• Document segment:
::::

Cecil W. "Hootie" Ingram (born September 2, 1933) is a former American football player, coach, and college athletics administrator.  He played for the University of Alabama from 1952 to 1954 and was selected as an All-SEC defensive back in 1952.  He worked as an assistant football coach at several colleges, including the University of Georgia and University of Arkansas before receiving a head coaching assignment at Clemson University from 1970 to 1972.  He was an administrator with the Southeastern Conference in the 1970s and later served as an athletic director at Florida State University (1981–89) and Alabama (1989–95).

Early years
A native of Tuscaloosa, Alabama, Ingram is the son of Wayne and Ella Ingram.  He attended Tuscaloosa High School, where he received four varsity letters in basketball and three each in football and baseball.  In his senior year, he was selected as an All-State halfback, elected to the All-Fifth District basketball team, and played East-West All-Star baseball in Birmingham, Alabama.  He graduated from Tuscaloosa High School in 1951.

University of Alabama
Ingram enrolled at the University of Alabama in the fall of 1951 where he was a multi-sport star.  He won three letters each in football and baseball.  He won acclaim as a football player for the Crimson Tide football teams from 1952 to 1954.

As a sophomore in 1952, Ingram was selected as an All-SEC defensive back.  In December 1952, the United Press International ran a feature story on Ingram calling him the "Tide's Honorable Thief," due to his talent for intercepting passes.  The story gave warning to Alabama's Orange Bowl opponent, "Pre-Orange Bowl warning to Syracuse: beware of Cecil Ingram, an honorable thief.  The slender Alabama sophomore safetyman stole more passes thrown by opponents than any other man in the Southeastern Conference this year."  His ten interceptions for 162 yards in 1952 (including two returned for touchdowns) tied the Southeastern Conference record for interceptions in a season.  He added an eleventh interception in the 1953 Orange Bowl game on January 1, 1953, as Alabama crushed Syracuse 61–6.  He also set an Alabama Orange Bowl record with an 80-yard punt return in the 1953 Orange Bowl.

::::

• Required work:
A – According to the Hootie Ingram biography, why did the United Press International's December 1952 feature story call Ingram the "Tide's Honorable Thief"?
B – In the records, replace "screenshot" with "screen capture" across the stretch from the start through the line containing "[x=927, y=92]". Leave the pictures out.

[Item coordinate data]
::::

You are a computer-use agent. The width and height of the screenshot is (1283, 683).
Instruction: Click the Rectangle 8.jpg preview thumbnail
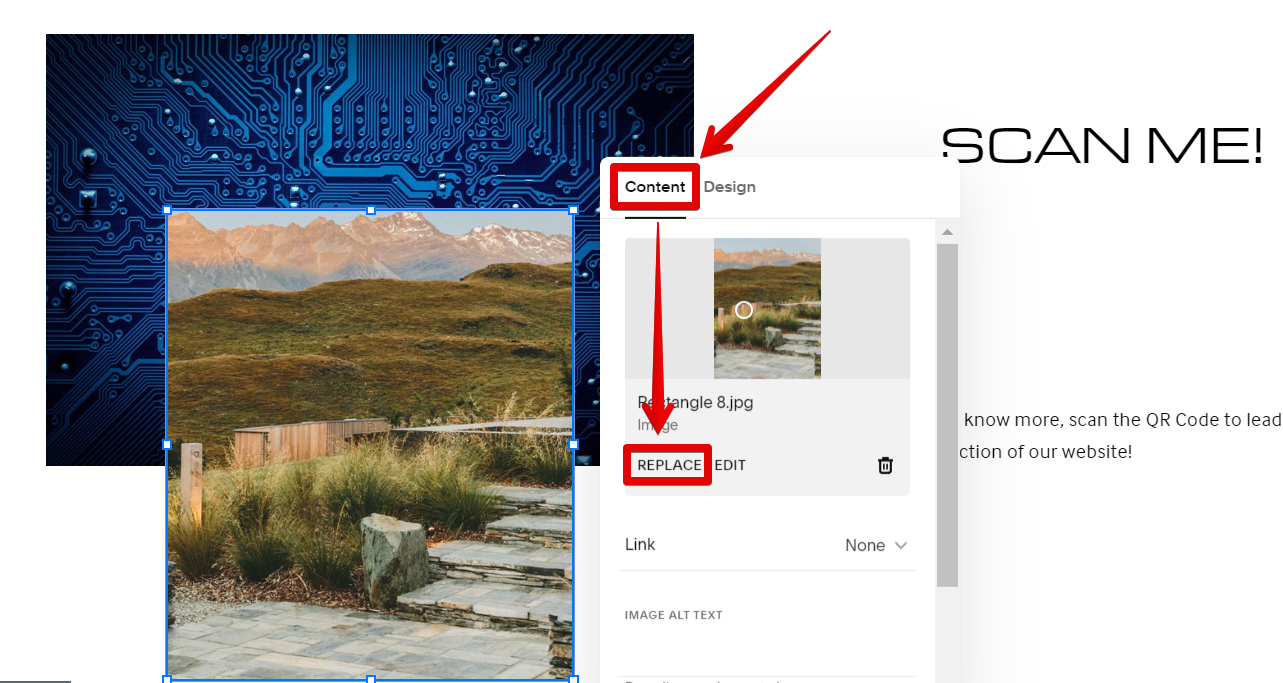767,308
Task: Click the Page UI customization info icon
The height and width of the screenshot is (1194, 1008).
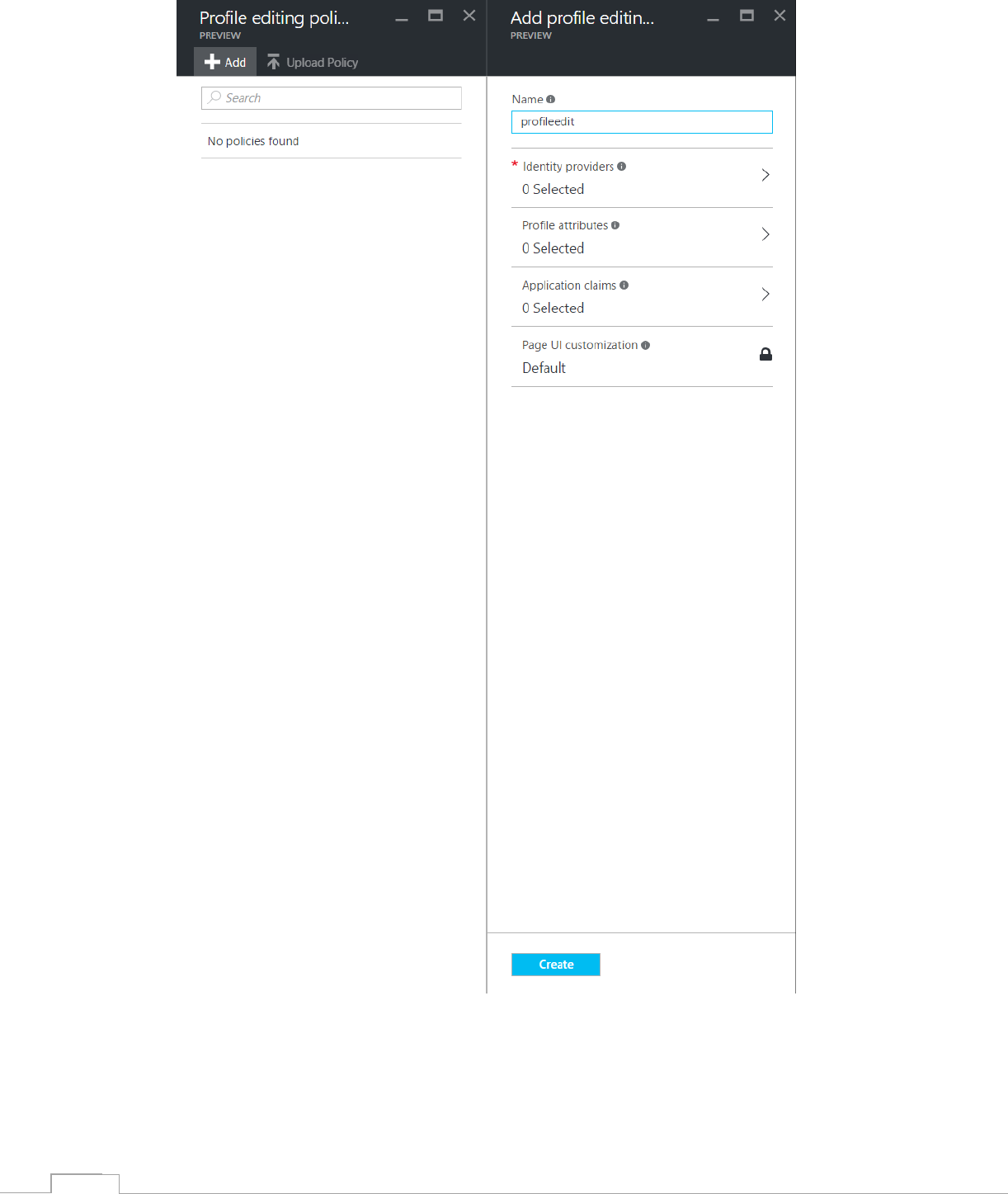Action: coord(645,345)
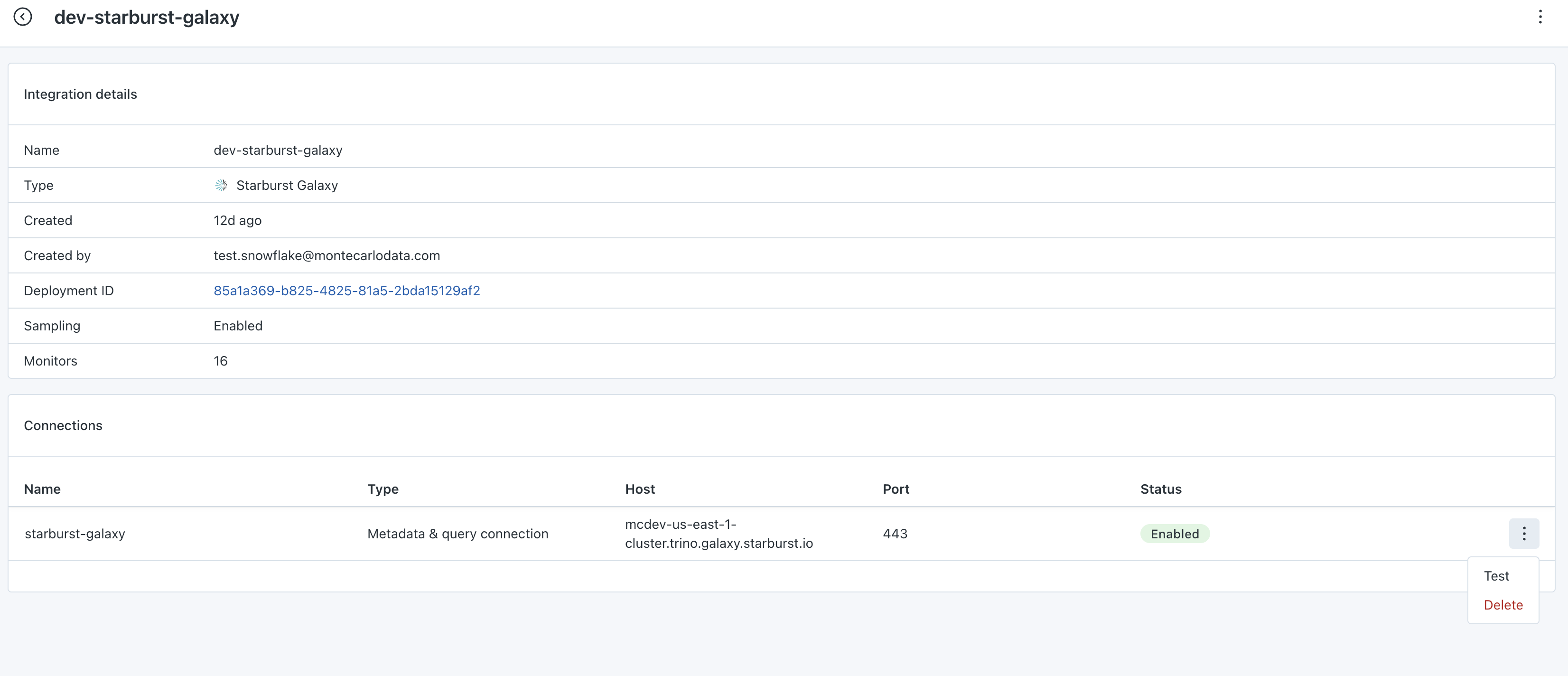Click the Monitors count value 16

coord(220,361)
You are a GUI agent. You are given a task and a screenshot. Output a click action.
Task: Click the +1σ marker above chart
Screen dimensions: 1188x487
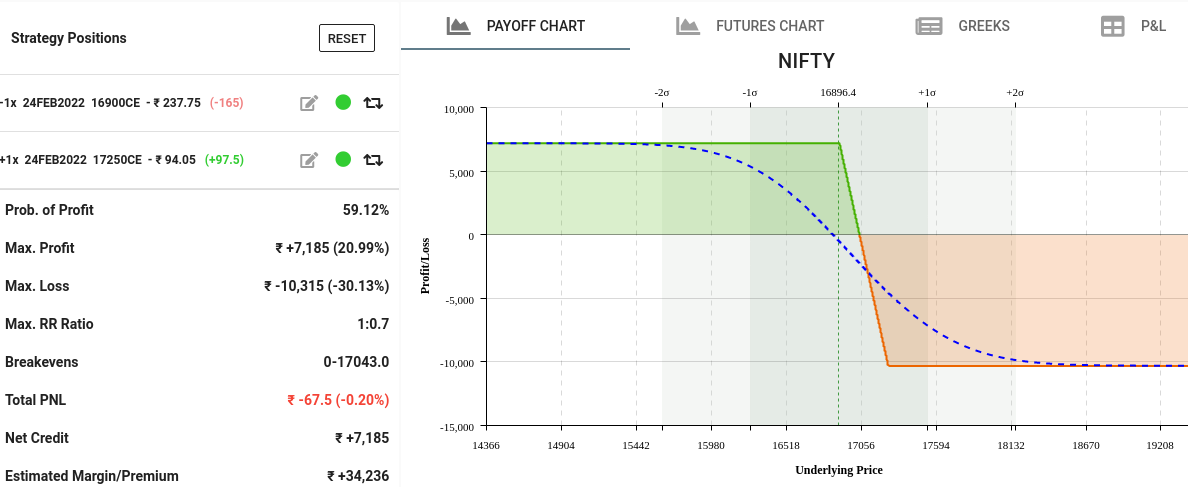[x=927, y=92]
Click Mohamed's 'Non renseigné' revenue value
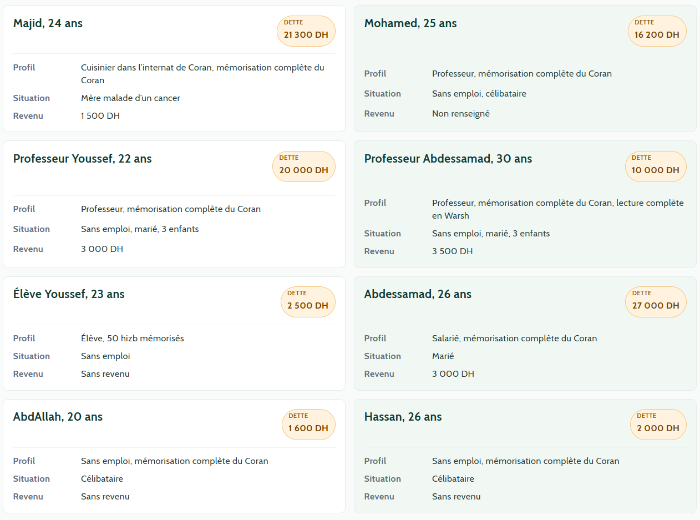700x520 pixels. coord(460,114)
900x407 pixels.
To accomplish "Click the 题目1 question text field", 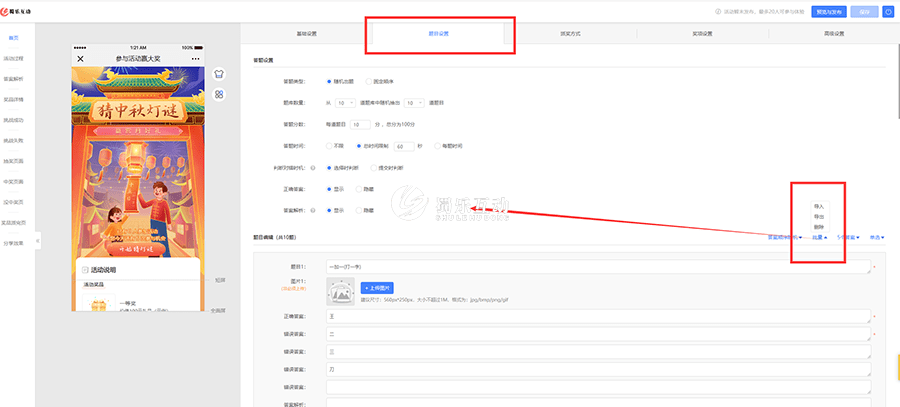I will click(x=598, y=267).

::::

• Solution list:
A – The story gave him that name because of his talent for intercepting passes. That year he stole more passes thrown by opponents than any other player in the Southeastern Conference.

B –
You are a computer-use agent. The width and height of the screen capture is (1283, 683).
Instruction: Click the Rectangle 8.jpg preview thumbnail
767,308
Task: Click the Page UI customization info icon
The height and width of the screen capture is (1194, 1008).
Action: coord(645,345)
Click the Monitors count value 16

coord(220,361)
You are a GUI agent. You are given a task and a screen capture. Output a click action.
Task: Click the +1σ marker above chart
Screen dimensions: 1188x487
[x=927, y=92]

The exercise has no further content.